The legend of Gelert the dog is a folk tale that has taken many forms as it is being told and retold around the world.
It generally revolves around this dog that had been entrusted by the owner to protect his baby as he went hunting with the other dogs. However, one evening he comes back from his hunting mission to an unsettling site of Gelert running towards him with his mouth full of blood. As he gets closer he sees more and more traces of blood and pieces of meat.
With his heart now pounding furiously, he rushes to the baby’s cradle only to find it empty. There are sputters of blood all over and more pieces of meat. He is now madly convinced that Gelert had done the unthinkable. He charges at the dog with his sword and kills it in an instant. But, as the dog is taking its final bow, the hunter hears the baby crying from a corner of the compound. He gets there in a rush only to find the baby safe and unhurt. Not far from him is the carcass of a badly mutilated giant wolf. Apparently, the sputters of blood and pieces of meat had ensued from a fierce struggle between Gelert the dog and the wolf as it strived to protect the baby.

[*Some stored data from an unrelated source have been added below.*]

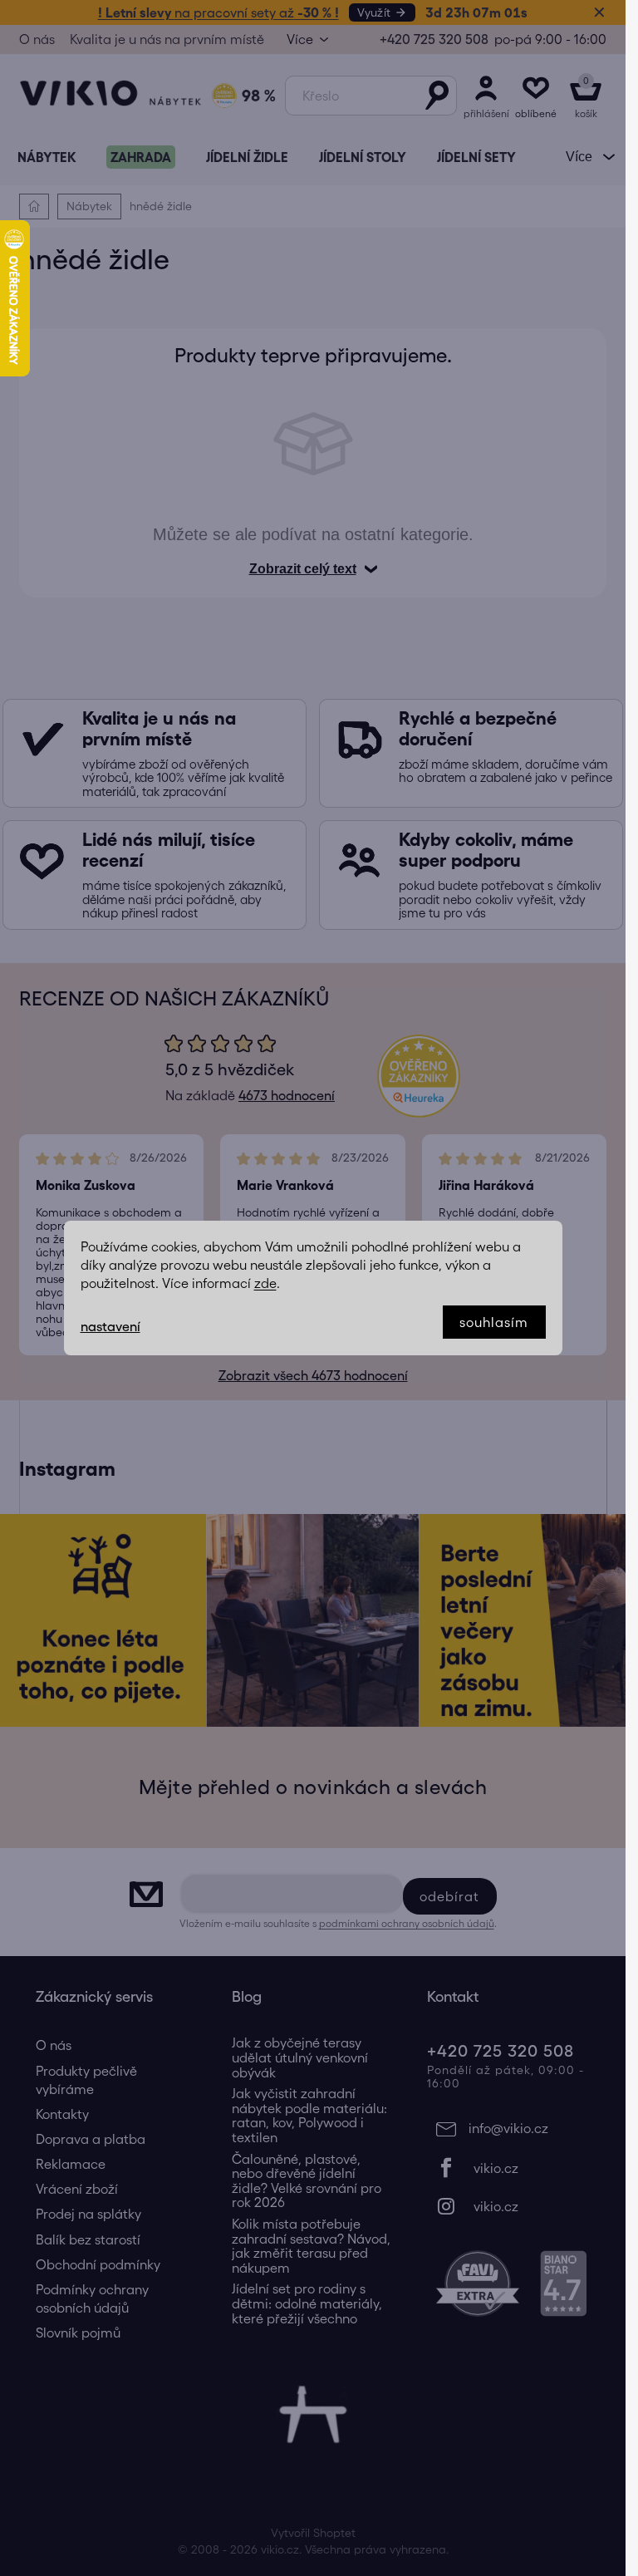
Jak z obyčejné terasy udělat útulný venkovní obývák (300, 2057)
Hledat (437, 96)
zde (265, 1283)
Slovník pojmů (78, 2332)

The hunter deeply regrets his rash decision as he now realizes Gelert was not to be killed but to be celebrated.
This is a story I have been thinking of a lot for the past few days as the new administration makes good its threat to go for individuals at the DCI and the defunct SSU unit that are accused of a myriad of crimes. For weeks, since the purge started, I have focused solely on one side of the coin; the side from which every human rights crusader will look at it. The tales of abductions and extrajudicial killings as have been narrated by affected families and documented by various organizations such as Haki Africa are heart-wrenching. The stories from Yala of bodies being found tied up in sacks and which we carried many times in our bulletins was tormenting. Extrajudicial killings are definitely a no.
Nonetheless, today I’am flipping the coin to juxtapose the current happenings with this legendary tale. Could the former DCI chief George Kinoti be the Gelert that had the blood of struggle all over him as he protected the baby? Through the many formations including the now defunct SSU, Kinoti’s main assignment was to keep Kenya safe and secure and just like Gelert the dog, he probably did so to the best of his ability. The increasing number of reported cases of violent crime in the city since the purge began could be a testament to the same.
It could be that when the truth finally comes out, the hunter will regret having publicly shamed a whole policing unit. Officers that have seen their colleagues being publicly condemned even by their own head of state are likely to hold back from confronting the wolf. The baby is in danger once again and Gelert is dead.